Until just before 9-11 nearly all officials were Clinton holdovers

By J. Michael Waller
© 2004 Insight/News World Communications Inc.

Many of former White House counterterrorism czar Richard Clarke's friends are saying his anti-Bush diatribe has cost him his credibility.

When Clarke fingered President Bush for having "botched the response to 9-11," he and other critics left out a major point: Until just two months before the attack, nearly all the senior counterterrorism and intelligence officials on duty at the time were holdovers from the Clinton administration.

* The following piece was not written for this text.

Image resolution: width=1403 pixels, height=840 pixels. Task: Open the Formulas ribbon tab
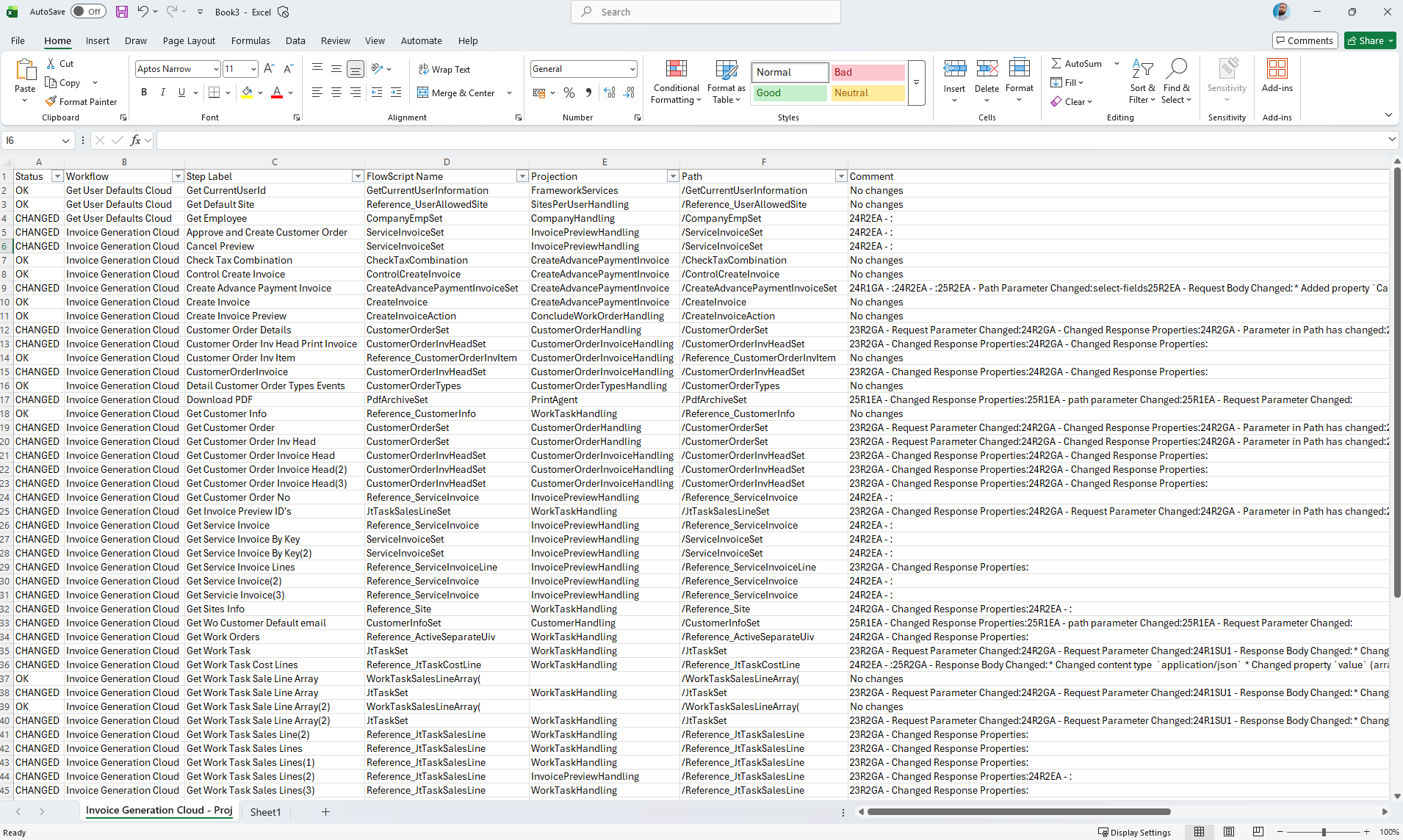[250, 41]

From the CIA to the Pentagon to the National Security Council, Clinton holdovers populated the Bush administration's intelligence and counterterrorism community.

While maintaining a seasoned cadre of nonpolitical career professionals in senior national-security posts is considered crucial for any administration, former senior government officials say keeping too many can be damaging to a president when the toughest decisions must be made.

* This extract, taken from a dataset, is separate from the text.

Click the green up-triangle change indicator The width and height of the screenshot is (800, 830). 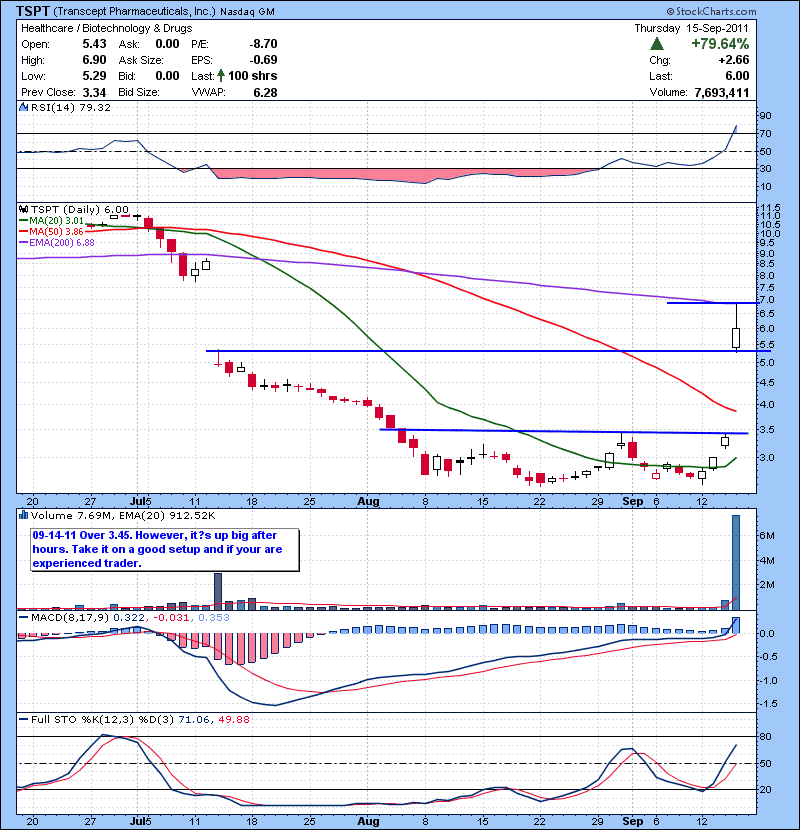[657, 44]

Clarke was the type of man any president would want on his team. Or so it seemed until his stunning denunciations of President Bush and his closest defense and security advisers in Clarke's newly released kiss-and-tell book.

One of the longest-serving staffers ever employed on the NSC, Clarke criticizes the former Clinton administration and trashes the current Bush administration in his revenge tale, "Against All Enemies: Inside the White House's War on Terror." Afloat on a Niagara of publicity, the book is No. 1 on the Amazon.com sales list.

In his numerous television and press interviews, as well as in testimony before a bipartisan panel investigating U.S. intelligence failures, Clarke is harsher against Bush and National Security Adviser Condoleezza Rice, who demoted him after 9-11, than ever he indicated even in his hostile book.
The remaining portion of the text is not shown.